Tal como na Polônia, a transcrição "é o único meio previsto para que um casamento contraído noutro Estado-membro seja efetivamente reconhecido pelas autoridades administrativas, pelo que a Polônia é obrigada a aplicá-la aos casamentos contraídos por pessoas do mesmo sexo", sublinhou o TJUE. Este tribunal pode ordenar a um país da UE que determine se violou o direito da UE e que tome medidas corretivas. Se um país não cumprir a decisão, o TJUE pode impor uma multa ao Estado infrator.

“Esta decisão representa um passo significativo rumo à proteção dos casais do mesmo sexo em toda a UE, especialmente naqueles países que ainda não oferecem reconhecimento ou proteção legal, como a Bulgária, a Romênia, a Eslováquia e a Polônia, em violação de suas obrigações sob a Convenção Europeia dos Direitos Humanos, bem como em todos os países da UE onde os casais do mesmo sexo não têm acesso ao casamento”, declarou a ILGA-Europa. A organização internacional de direitos LGBTI+ saudou a decisão.

A situação no resto da UE

“A decisão do Tribunal de Justiça da União Europeia reafirma a essência do projeto europeu, onde os direitos fundamentais são inegociáveis”, explica Óscar Rodríguez, porta-voz para as relações exteriores da Federação Estatal de LGBTI+ (Felgtbi+): “Reconhecer os casamentos legalmente contraídos entre dois cidadãos da União, sem discriminação com base na orientação sexual, é cumprir o princípio da igualdade que tem sustentado o projeto europeu desde as suas origens.”

“Não consigo deixar de me lembrar do que a aprovação do casamento entre pessoas do mesmo sexo significou para a Espanha há duas décadas.
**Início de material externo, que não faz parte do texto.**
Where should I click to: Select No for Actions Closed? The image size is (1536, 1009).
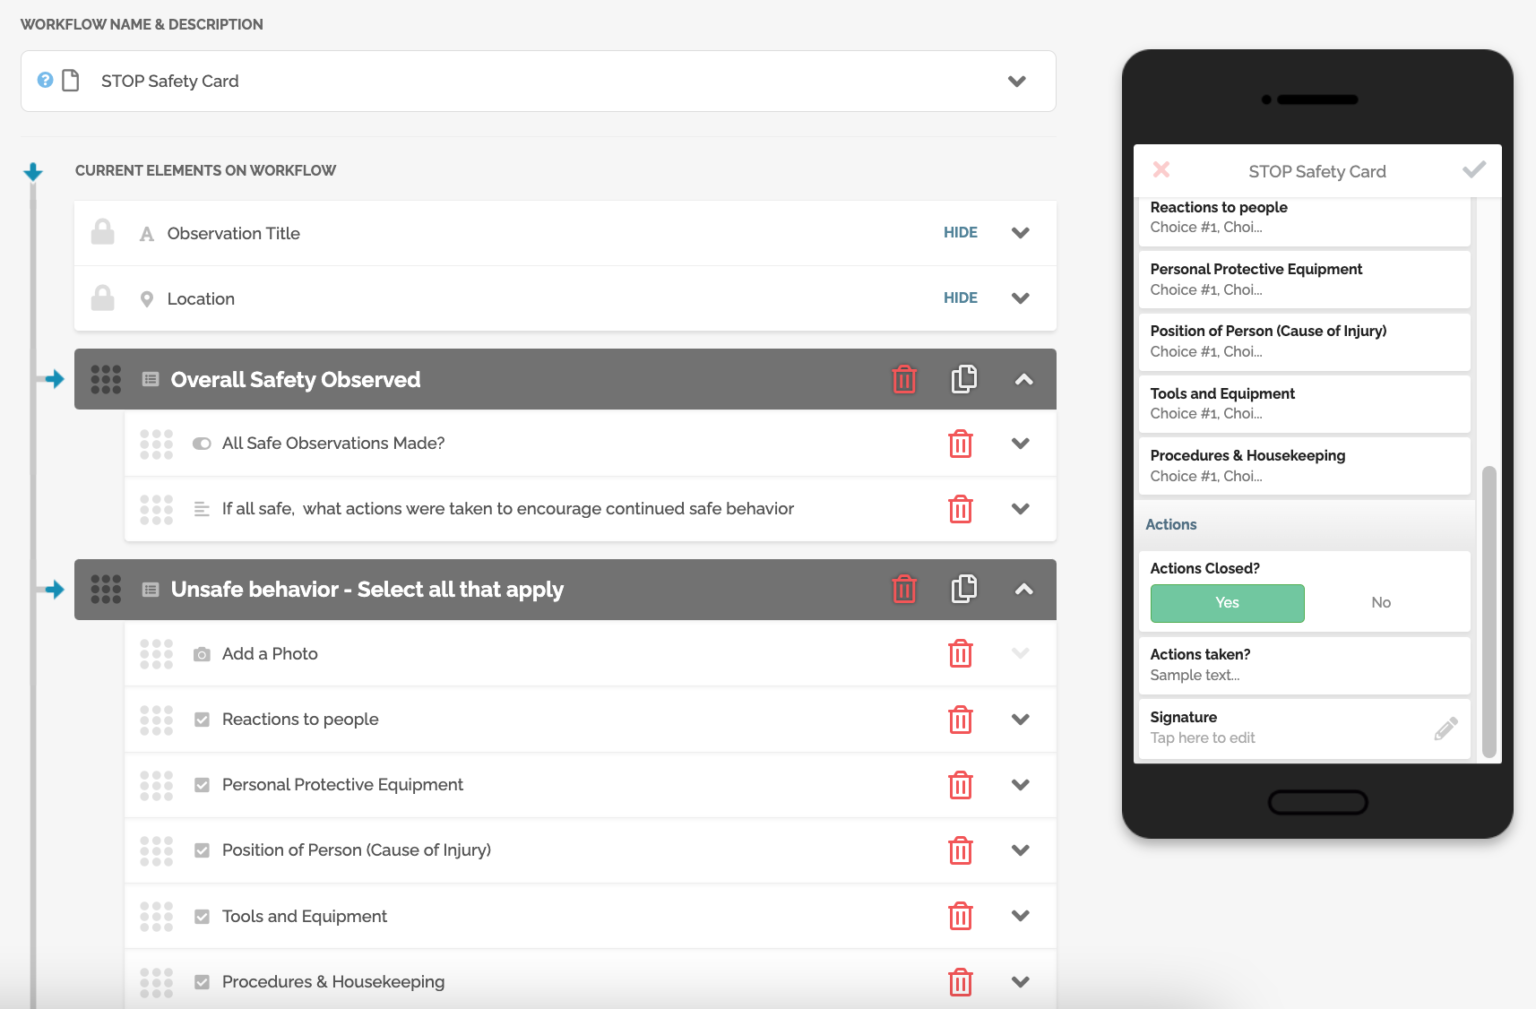coord(1381,603)
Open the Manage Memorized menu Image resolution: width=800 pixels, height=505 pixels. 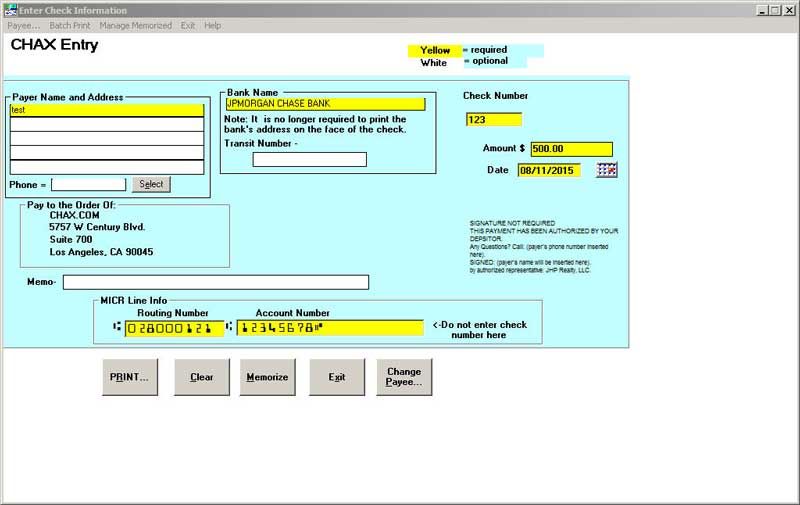click(135, 25)
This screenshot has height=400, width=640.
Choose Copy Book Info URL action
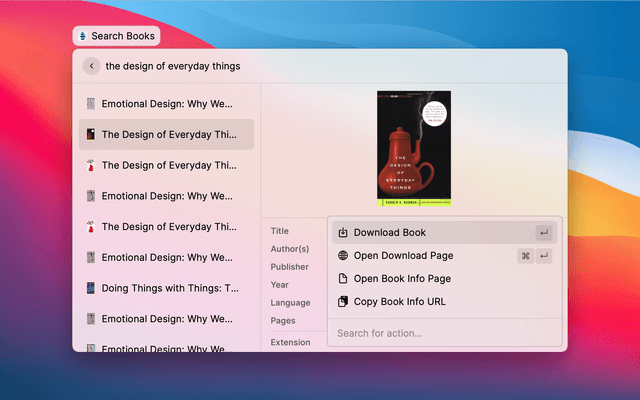(x=399, y=302)
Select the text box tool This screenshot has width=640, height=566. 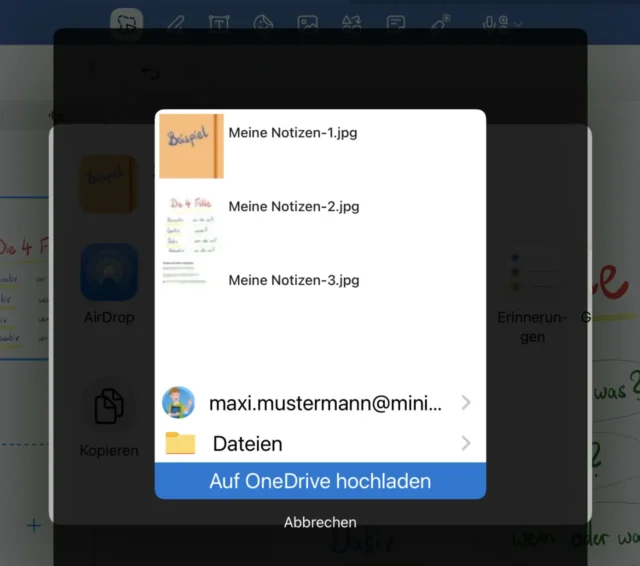tap(218, 22)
Uma pequena alteração no Código Civil que transformou a vida de milhares de famílias e, ainda mais importante, mudou a visão da sociedade sobre elas. Hoje, em nosso país, a ideia de que todas as famílias merecem o mesmo reconhecimento e a mesma proteção é um valor profundamente enraizado”, explica Rodríguez.
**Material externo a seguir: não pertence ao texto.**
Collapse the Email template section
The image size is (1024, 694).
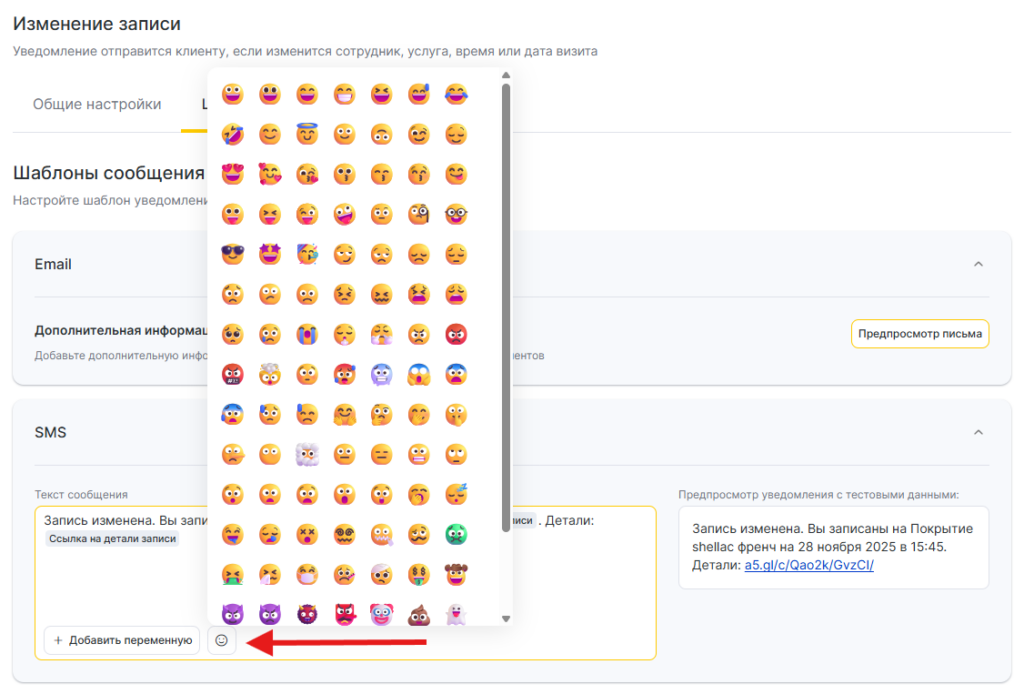pos(978,264)
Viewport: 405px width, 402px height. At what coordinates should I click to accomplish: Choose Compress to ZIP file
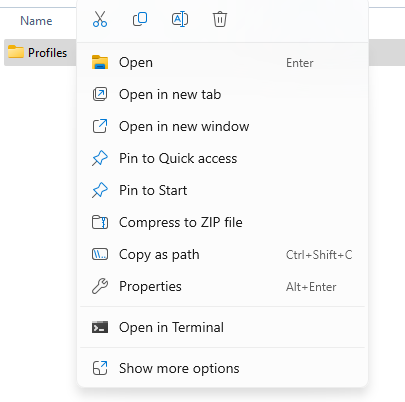[x=222, y=222]
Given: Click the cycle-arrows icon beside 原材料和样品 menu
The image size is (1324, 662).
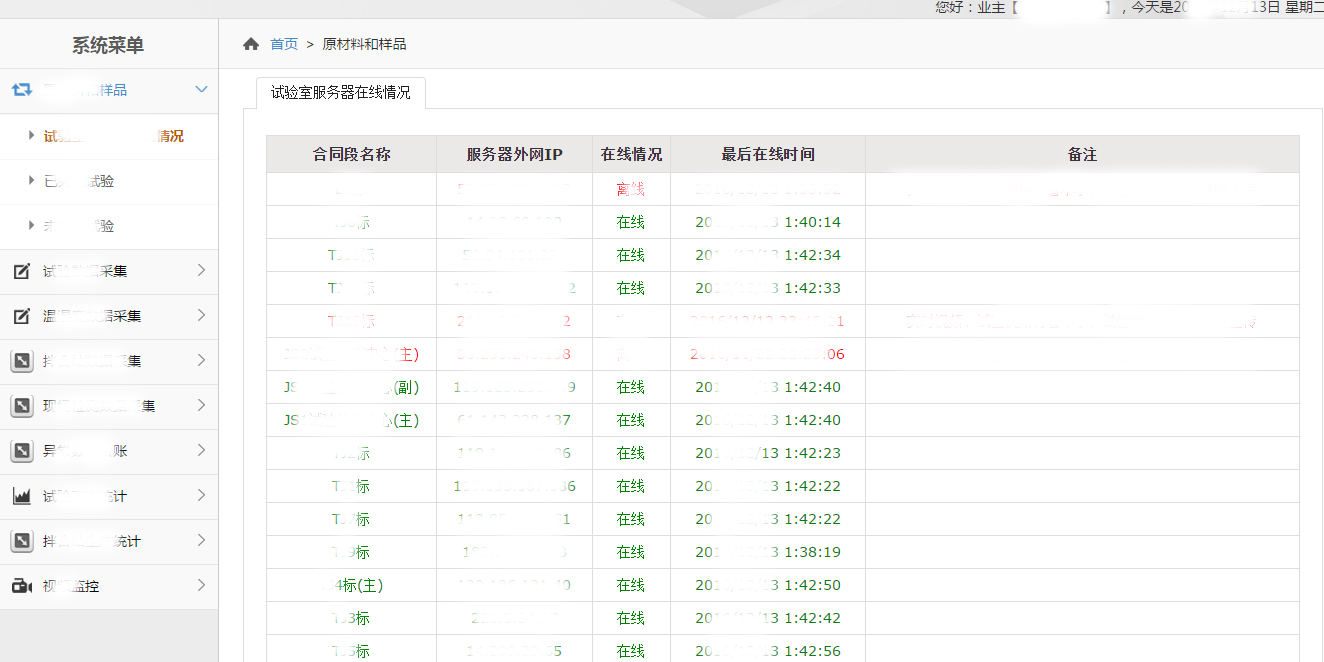Looking at the screenshot, I should pyautogui.click(x=22, y=90).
A Espanha celebrou este ano o 20º aniversário da legalização do casamento entre pessoas do mesmo sexo. Aprovada pelo governo de José Luis Rodríguez Zapatero (PSOE), a lei colocou o país na vanguarda dos direitos LGBTQ+: foi o terceiro país do mundo a promulgar tal legislação. Desde a sua legalização, mais de 75.000 casais do mesmo sexo casaram-se, segundo dados oficiais. Em setembro de 2005, poucos meses após a sua aprovação, o Partido Popular (PP) apresentou um recurso ao Tribunal Constitucional, argumentando que a lei "distorcia" a instituição do casamento.
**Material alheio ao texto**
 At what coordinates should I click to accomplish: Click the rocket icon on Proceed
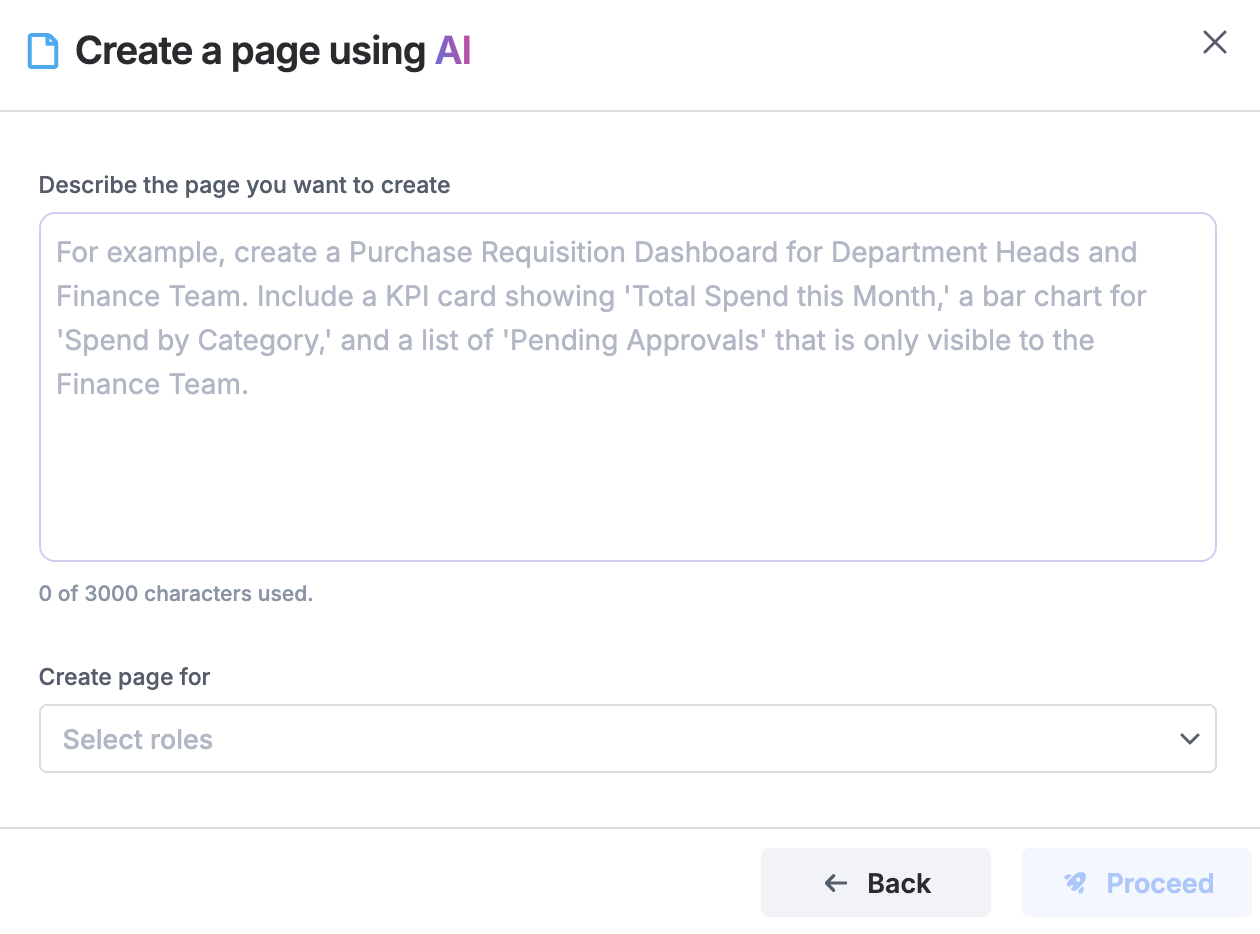coord(1075,883)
Sete anos depois, em 6 de novembro de 2012, o recurso foi rejeitado. Atualmente, há 14,1 casamentos entre pessoas do mesmo sexo por cada 100.000 habitantes na Espanha, de acordo com o Instituto Nacional de Estatística (INE). As regiões com as taxas mais elevadas são as Ilhas Canárias, as Ilhas Baleares e Madri (todas com 21,7). As regiões com as taxas mais baixas são Castela e Leão (7,5), Galiza (7,9) e Extremadura (8,1). A Catalunha, com 13,4, fica no meio.

Atualmente, 17 dos 27 Estados-membros reconhecem o casamento entre pessoas do mesmo sexo. Outros oferecem estruturas legais alternativas (como uniões civis), enquanto alguns territórios não possuem legislação de proteção ou até mesmo impõem todo tipo de obstáculo ao reconhecimento, como a Hungria de Viktor Orbán. Num passado recente, a Polônia, sob o governo de extrema-direita do partido Lei e Justiça (PiS), declarou certas áreas "livres da ideologia LGBT".

O atual governo polonês, liderado pelo liberal de centro-direita e pró-europeu Donald Tusk, tem tentado promover o reconhecimento das uniões entre pessoas do mesmo sexo, embora o projeto tenha sido atrasado pela relutância de alguns partidos em sua coalizão.